First patient dosed in Abliva’s Falcon study
In December Abliva started its phase II study to evaluate KL1333 in patients with primary mitochondrial disease. Earlier this week the company announced that the first patient in the study has been dosed. BioStock contacted Abliva CEO Ellen K. Donnelly to ask what this milestone means for the company.
Lund-based Abliva specialises in developing therapies for patients affected by mitochondrial diseases. Currently, there are no available treatments for systemic mitochondrial disease, underscoring the importance of the company´s efforts in this field.
Abliva’s development pipeline consists of drug candidates designed to modulate mitochondrial function and restore cellular energy production. Last December, the company embarked on a potentially registrational phase II study with its main candidate, KL1333.
First patient dosed
The Falcon study is a global, phase II, placebo-controlled, and potentially pivotal clinical trial. It targets adult patients suffering from chronic fatigue and muscle weakness due to mitochondrial disease. Dr. Rita Horvath and her team at the Department of Clinical Neurosciences, Addenbrooke’s Hospital in Cambridge, UK, have announced that the first patient has now been dosed in the study.
The initial phase will involve the recruitment of approximately 40 patients to contribute to an interim analysis slated for the first half of 2024. This interim analysis will be a blinded analysis conducted by an independent data monitoring committee. The review will assess the program for futility and will provide guidance as to the final size of the study.
Abliva has also confirmed that all countries involved in the first wave of the study – namely the US, UK, France, Spain, Belgium, and Denmark – have approved the study. Patients will be recruited from over 15 sites across these six nations.
Comments from the CEO
BioStock talked to Abliva CEO Ellen K. Donnelly to learn more about what the latest news means for the company.
The first patient was recently dosed in your Falcon study. What is your comment to Abliva reaching this important milestone?
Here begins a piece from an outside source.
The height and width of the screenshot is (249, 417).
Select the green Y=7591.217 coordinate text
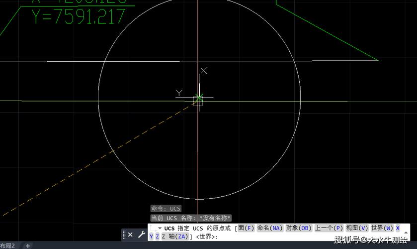(x=79, y=16)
– The first patient dosed in a study is an important milestone for patients, physicians, and the company. This first patient is not just the ‘first patient dosed’, but your friend/parent/sibling who is leading the way for many patients behind them, trusting us, believing in our medicine and hoping that it will make them feel better. Patients make a huge commitment when they enter a clinical study, and we appreciate their willingness to help test new medicines with the hope they will soon have approved therapies to address their disease.
– This milestone marks the culmination of ‘study start up’, an operationally intense period in a study when the team is focused on document review, contracting, user testing of software, regulatory and ethics discussions. Each country and site in this study has a different set of requirements and the team has been skilfully addressing each requirement to ensure that everything is in place to support this milestone. With all of our wave 1 countries active, patients will begin to flow into the study with a goal to have the first group recruited by the end of the year.
You have chosen a patient-focused design for the trial. Can you tell us more about that?
– We make medicines for patients. They sit at the forefront of everything we do. This study has a number of design elements that were included due to patient feedback. First, in early patient interviews we heard, consistently, that the symptom that bothered them the most was fatigue as it greatly impacted their daily life (a fact that is reiterated by several studies in different countries.
– Given the patient focus on fatigue, we conducted a study to validate a new fatigue endpoint for mito disease, the PROMIS Fatigue Mitochondrial Disease Short Form, and worked with the FDA to get their backing on the new endpoint. We have received feedback from patients and physicians that they have been waiting for a study focused on fatigue, so hopefully the time spent validating this new endpoint will pay off with faster recruitment and a positive outcome for the patients.
– We have also incorporated several things in the study to make it easier for the patients to participate. For example, we have chosen a myopathy endpoint, the 30 second Sit to Stand test, that can be done at home, eliminating many visits to the hospital. And, on the rare occasion when the patients do need to visit the site, we have travel coordinators that help them book the tickets and arrange the travel.
What are you hoping to see in the interim analysis of this initial phase of the study?
– Once all wave 1 patients have completed six months of treatment there will be a blinded analysis of the data. This analysis will first evaluate the study for futility, which means that the study will not continue if it is unlikely to show a significant effect in the KL1333 patients versus the patients treated with placebo.
– The committee will also look at the power of the two endpoints and will determine, based on the interim data, the final size for the study. Given that this is a rare disease where there is a lot of work required to find and recruit patients, the interim analysis is important both for the patients, providing them opportunity to join promising studies, and for our successful conclusion of the study.
The content of BioStock’s news and analyses is independent but the work of BioStock is to a certain degree financed by life science companies. The above article concerns a company from which BioStock has received financing.